Many attorneys are concerned that the new rule will ultimately punish them for expressing personal opinions in social settings, thus infringing on their First Amendment rights—both free exercise of religion and speech.  They fear that offhand comments or political opinions based on religious beliefs would demonstrate “bias” such as described in Comment [4], thus incurring disciplinary action.  Moreover, the person violating the rule need not even be speaking to the object of the alleged harassment or discrimination; the statement merely needs to be directed at “others.”  Other concerns hinge on the broad nature and reach of the rule.  For example, some fear that firms may face ethical violations if they lack diversity.

The States’ Reactions

The states have been slow to respond to Rule 8.4(g).  To date, Vermont is the only state to have adopted the rule. Several states have either formally or informally declined to adopt or consider adoption of the rule, based largely on freedom of speech and freedom of religion concerns.

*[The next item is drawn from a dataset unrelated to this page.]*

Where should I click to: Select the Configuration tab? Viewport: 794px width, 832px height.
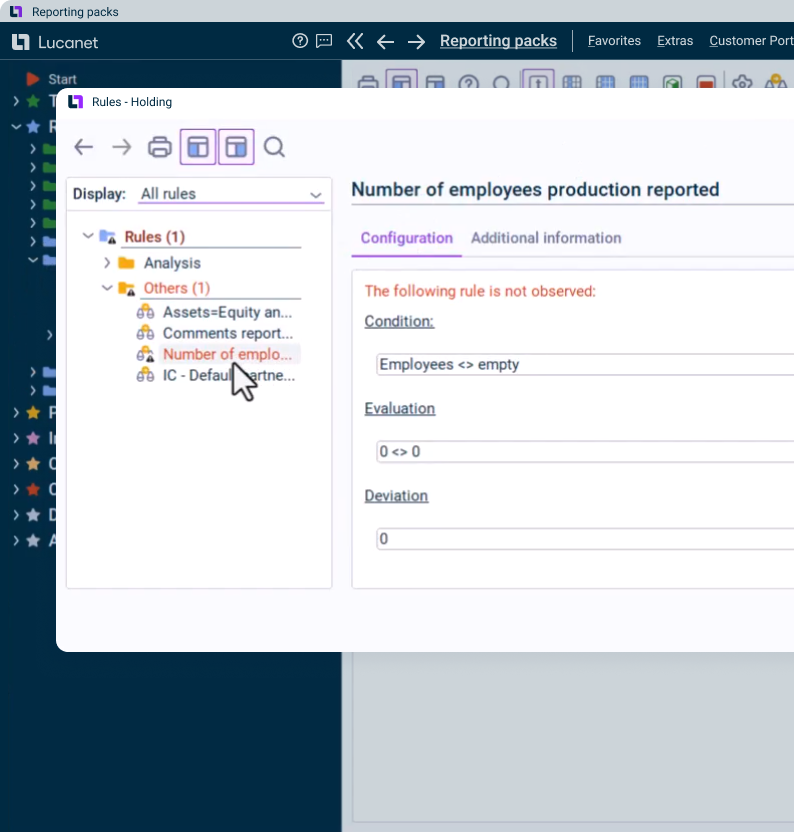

At the same time, more than 25 jurisdictions already had provisions in their Rules of Professional Conduct making it an ethical violation for a lawyer to discriminate or harass another.  For example, in 2010, Illinois adopted a similar rule which requires a finding of a “violation of a federal, state, or local statute or ordinance that prohibits discrimination.”  The Illinois rule, unlike ABA Rule 8.4(g), does not apply to social events, and therefore has not faced the criticism currently challenging 8.4(g).

It remains to be seen if this ABA Rule of Professional Conduct will withstand constitutional scrutiny. This may be the reason 8.4(g) is being so poorly received by the states.  While anti-discrimination rules are a noble pursuit, such rules cannot force compliance on attorneys if that compliance infringes on First Amendment rights.  If the ABA wants more states to adopt such a rule, it may want to consider an amendment that takes more care in balancing anti-discriminatory intent with freedom of speech concerns.